→ **TASK GOAL**: Write out every single entry exactly.

***

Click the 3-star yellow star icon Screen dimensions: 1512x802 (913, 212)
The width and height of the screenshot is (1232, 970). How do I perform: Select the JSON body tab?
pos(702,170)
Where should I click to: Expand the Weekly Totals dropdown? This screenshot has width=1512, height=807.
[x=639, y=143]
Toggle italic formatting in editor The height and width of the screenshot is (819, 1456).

***

→ **WRITTEN SOLUTION**:
Click the 3-star yellow star icon Screen dimensions: 1512x802 (913, 212)
The width and height of the screenshot is (1232, 970). How do I perform: Select the JSON body tab?
pos(702,170)
Where should I click to: Expand the Weekly Totals dropdown? This screenshot has width=1512, height=807.
[x=639, y=143]
Toggle italic formatting in editor The height and width of the screenshot is (819, 1456).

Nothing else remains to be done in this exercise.